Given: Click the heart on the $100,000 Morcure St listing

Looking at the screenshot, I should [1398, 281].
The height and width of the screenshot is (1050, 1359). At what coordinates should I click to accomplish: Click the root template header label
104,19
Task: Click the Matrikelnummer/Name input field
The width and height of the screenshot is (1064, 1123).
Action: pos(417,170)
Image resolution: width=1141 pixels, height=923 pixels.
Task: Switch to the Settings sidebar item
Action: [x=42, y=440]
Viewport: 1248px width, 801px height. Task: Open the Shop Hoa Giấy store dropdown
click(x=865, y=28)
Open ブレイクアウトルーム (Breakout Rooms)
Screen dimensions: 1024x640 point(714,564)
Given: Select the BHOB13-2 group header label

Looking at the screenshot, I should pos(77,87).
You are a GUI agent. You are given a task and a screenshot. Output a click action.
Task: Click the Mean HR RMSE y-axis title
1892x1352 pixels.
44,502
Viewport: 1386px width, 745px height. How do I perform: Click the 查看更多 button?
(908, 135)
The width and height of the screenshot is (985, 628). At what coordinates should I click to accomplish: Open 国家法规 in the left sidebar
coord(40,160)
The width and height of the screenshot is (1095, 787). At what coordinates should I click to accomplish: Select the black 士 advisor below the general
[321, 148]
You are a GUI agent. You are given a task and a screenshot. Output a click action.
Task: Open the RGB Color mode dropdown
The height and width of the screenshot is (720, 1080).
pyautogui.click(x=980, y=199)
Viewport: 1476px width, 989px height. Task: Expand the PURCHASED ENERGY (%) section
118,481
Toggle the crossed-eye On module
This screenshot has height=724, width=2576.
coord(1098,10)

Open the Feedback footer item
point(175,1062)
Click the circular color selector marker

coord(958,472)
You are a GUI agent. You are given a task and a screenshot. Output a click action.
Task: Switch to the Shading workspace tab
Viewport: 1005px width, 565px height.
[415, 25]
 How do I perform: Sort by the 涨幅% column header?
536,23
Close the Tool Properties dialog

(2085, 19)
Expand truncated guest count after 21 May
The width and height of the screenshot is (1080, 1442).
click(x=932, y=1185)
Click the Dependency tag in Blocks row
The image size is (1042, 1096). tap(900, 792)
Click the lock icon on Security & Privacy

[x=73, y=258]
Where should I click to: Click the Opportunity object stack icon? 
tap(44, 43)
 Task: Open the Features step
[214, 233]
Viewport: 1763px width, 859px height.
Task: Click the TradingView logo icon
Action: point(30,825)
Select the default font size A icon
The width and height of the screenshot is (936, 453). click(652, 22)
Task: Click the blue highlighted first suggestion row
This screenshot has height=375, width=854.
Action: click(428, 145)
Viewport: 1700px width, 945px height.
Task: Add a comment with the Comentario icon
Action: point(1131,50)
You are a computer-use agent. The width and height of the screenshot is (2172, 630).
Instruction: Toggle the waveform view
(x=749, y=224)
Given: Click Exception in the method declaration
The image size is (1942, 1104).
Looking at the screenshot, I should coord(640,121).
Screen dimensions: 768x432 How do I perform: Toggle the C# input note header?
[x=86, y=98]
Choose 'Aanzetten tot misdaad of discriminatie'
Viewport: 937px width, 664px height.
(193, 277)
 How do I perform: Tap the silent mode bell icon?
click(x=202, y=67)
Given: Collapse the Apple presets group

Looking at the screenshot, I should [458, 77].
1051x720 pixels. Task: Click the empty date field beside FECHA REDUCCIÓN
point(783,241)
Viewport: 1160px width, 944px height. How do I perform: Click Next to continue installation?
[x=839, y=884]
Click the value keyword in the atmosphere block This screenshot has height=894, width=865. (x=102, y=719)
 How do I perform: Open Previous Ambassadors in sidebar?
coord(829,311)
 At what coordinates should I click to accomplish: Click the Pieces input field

____

* Your instructions
Rewrite the part of the listing that opens with the line containing "Viewport: 1160px width, 944px" and runs through the end of the listing. Include every line, requests too, and add 126 to each number in the coordinates given as answers.

* Complete answer
Viewport: 1160px width, 944px height. How do I perform: Click Next to continue installation?
[x=965, y=1010]
Click the value keyword in the atmosphere block This screenshot has height=894, width=865. (x=228, y=845)
 How do I perform: Open Previous Ambassadors in sidebar?
coord(955,437)
 At what coordinates should I click to accomplish: Click the Pieces input field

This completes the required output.